The Sanjak of Gümülcine (Ottoman Turkish: Sancak-i Gümülcine, Υποδιοίκησις Γκιουμουλτζίνας, Гюмюрджински санджак) was a second-level province (sanjak) of the Ottoman Empire in Thrace, forming part of the Adrianople Vilayet. Its capital was Gümülcine, modern Komotini in Greece.

== History and administrative division ==
The sanjak of Gümülcine was created in 1878 out of the territory of the sanjaks of Gallipoli and Filibe (Plovdiv) from the Adrianople Vilayet, as well as parts of the sanjak of Drama of the Salonica Vilayet.

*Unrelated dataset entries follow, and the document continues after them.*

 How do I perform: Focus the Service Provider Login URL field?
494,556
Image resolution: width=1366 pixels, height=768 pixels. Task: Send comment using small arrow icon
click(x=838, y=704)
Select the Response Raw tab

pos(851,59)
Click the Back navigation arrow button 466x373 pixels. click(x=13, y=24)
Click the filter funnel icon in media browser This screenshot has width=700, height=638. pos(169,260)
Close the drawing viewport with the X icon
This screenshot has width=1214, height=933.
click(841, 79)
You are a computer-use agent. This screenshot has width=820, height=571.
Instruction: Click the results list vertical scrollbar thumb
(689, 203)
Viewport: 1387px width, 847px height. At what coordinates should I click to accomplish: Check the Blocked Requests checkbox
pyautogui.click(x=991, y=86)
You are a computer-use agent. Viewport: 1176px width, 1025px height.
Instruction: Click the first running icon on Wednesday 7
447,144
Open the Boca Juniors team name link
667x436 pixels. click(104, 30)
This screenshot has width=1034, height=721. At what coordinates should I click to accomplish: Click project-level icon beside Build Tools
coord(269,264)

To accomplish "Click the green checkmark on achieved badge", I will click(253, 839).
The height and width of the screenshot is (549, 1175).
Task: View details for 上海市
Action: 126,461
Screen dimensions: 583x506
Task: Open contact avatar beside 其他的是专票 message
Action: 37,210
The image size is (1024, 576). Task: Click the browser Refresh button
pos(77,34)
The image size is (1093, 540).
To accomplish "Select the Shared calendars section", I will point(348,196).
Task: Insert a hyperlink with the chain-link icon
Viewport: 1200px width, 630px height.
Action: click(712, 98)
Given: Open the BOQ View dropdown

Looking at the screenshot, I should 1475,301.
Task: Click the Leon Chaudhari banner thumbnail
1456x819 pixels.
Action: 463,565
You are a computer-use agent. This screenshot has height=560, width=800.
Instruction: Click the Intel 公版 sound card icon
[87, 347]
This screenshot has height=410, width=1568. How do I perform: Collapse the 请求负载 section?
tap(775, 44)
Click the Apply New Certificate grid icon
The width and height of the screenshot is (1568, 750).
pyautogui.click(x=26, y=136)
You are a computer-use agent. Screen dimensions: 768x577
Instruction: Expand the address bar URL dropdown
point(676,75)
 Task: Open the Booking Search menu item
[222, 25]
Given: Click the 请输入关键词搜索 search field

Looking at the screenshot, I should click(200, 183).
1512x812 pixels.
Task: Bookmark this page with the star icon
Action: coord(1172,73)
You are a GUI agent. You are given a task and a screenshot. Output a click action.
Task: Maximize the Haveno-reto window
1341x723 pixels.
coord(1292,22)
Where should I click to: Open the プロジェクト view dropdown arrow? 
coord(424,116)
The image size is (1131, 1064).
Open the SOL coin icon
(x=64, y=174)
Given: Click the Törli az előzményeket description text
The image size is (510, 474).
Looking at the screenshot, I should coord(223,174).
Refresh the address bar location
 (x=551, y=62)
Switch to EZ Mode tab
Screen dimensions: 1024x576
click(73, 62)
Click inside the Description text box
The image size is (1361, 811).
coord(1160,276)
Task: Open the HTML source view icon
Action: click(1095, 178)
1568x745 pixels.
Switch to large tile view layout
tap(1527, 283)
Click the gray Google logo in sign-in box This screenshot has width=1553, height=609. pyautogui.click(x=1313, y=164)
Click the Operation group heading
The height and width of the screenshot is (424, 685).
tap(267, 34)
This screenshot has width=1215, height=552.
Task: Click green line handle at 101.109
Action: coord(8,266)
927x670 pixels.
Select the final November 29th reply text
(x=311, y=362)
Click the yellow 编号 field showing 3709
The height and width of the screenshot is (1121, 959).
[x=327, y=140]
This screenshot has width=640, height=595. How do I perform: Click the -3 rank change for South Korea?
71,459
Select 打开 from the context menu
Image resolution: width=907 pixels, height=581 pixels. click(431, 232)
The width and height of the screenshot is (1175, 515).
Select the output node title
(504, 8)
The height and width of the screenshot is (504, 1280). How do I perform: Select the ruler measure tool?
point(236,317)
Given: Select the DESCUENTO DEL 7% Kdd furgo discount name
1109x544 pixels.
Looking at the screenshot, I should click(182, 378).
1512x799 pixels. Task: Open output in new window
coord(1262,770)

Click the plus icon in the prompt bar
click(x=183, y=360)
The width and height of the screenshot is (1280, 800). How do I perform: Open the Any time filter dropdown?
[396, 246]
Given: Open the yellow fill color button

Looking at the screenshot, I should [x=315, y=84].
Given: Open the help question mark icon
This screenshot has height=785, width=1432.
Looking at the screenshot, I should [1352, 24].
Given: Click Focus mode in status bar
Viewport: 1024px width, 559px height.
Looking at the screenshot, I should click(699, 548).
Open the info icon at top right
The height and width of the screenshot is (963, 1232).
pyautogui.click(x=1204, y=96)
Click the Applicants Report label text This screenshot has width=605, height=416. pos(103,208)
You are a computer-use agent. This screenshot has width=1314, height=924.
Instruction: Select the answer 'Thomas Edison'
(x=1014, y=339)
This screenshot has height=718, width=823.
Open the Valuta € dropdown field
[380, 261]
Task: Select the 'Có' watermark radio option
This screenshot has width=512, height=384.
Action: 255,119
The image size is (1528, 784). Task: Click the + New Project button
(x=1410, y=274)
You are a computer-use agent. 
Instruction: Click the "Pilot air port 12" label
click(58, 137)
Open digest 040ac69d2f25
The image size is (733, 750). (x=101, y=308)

It comprised six sub-provinces or kazas, which were further subdivided into nahiyes:

- Kaza of Gümülcine (mod. Komotini): Seyh Cumaya, Kirli or Girli, Çakal, Celebiye, Şehir (Gümülcine urban area), Saphane, Yasi, Maronya, Kura-i Cedid
- Kaza of Sultan Yeri (mod. Krumovgrad): Ada, Tashli, Güve, Teke, Mestanlı
- Kaza of Ahi Çelebi (mod. Smoljan): Ismilan, Çitak, Karsili, Pasavik, Tozburun, Söğütçük
- Kaza of İskeçe (mod. Xanthi): Yenice, Sakar Kaya, Celepli, Cedid, Yassiören
- Kaza of Eğri Dere (mod. Ardino): Mesgulli, Küçük Viran, Davud, Hotaşlı and Dolastir, Rupçoz (retroceded by Bulgaria in 1886)
- Kaza of Dari Dere (mod. Zlatograd): Şahin, Ak Bunar

The sanjak survived until it was occupied by Bulgarian troops in the First Balkan War (1912–1913), after which it came under Bulgarian control. In 1919, after World War I, the southern portions came under Allied administration with the Treaty of Neuilly, and in 1920 they came under Greek control, forming the prefectures of Xanthi and Rhodope.